Geht das Geschäftskonzept auf, sieht Bengs für das vor genau 100
Jahren als Schmiedebetrieb in Krempe gegründete Unternehmen nur
Vorteile: Nur etwa 20 bis 30 Türme sollen im Stammwerk gefertigt werden –
und damit helfen, die Kapazitäten über das Jahr gut auszulasten. Alle
weiteren Türme würde Butzkies im Lizenzgeschäft verkaufen. Detlef Bengs
geht davon aus, dass die Produktion Mitte nächsten Jahres starten kann.
Angesichts eines weltweit florierenden Marktes mit Anlagen zur Erzeugung
regenerativer Energie hofft er auf einen Verkaufsschlager made in der
Krempermarsch. Den letzten Feinschliff soll nun der auch dank privater
Investoren für rund 700 000 Euro aufgestellte Prototyp liefern.
Begleitet wird das Projekt durch die Wirtschaftsförderungs- und Technologietransfergesellschaft Schleswig-Holstein
und die Fraunhofer Gesellschaft Rostock. In den nächsten Wochen und
Monaten stehen in Krempe aber die Messergebnisse aus dem Test-Turm
im Mittelpunkt. Online können Bengs und sein Team verfolgen, ob und wie
sich der Gitterturm bewegt, und ob die Bolzenverbindungen den strengen
Anforderungen genügen. „Die meiste Zeit haben wir im Vorfeld mit Lobby-Arbeit
und der Suche nach einer Aufstellfläche verbracht“, ist Bengs nun froh,
potentiellen Kunden den Turm vor Augen führen zu können. Drei weitere,
dann mit einer Nabenhöhe von 100 Metern, sind auf Bahrenflether Gebiet
geplant. Von hier aus sollen die Butzkies-Türme dann endgültig den Weltmarkt erobern.

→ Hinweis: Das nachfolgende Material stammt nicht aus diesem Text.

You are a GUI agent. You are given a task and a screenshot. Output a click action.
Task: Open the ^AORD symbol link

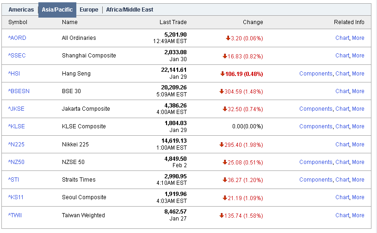[17, 38]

Dabei führt der Mittelständler sogar noch die auch für einen
hochwertigen Gitterturm begrenzte Lebenserwartung als Argument für gute
Wirtschaftlichkeit ins Feld: Die Rückbaukosten ließen sich nämlich durch
den Verkauf von Schrott wieder hereinholen, während bei herkömmlichen
System einige hunderttausend Euro fällig würden.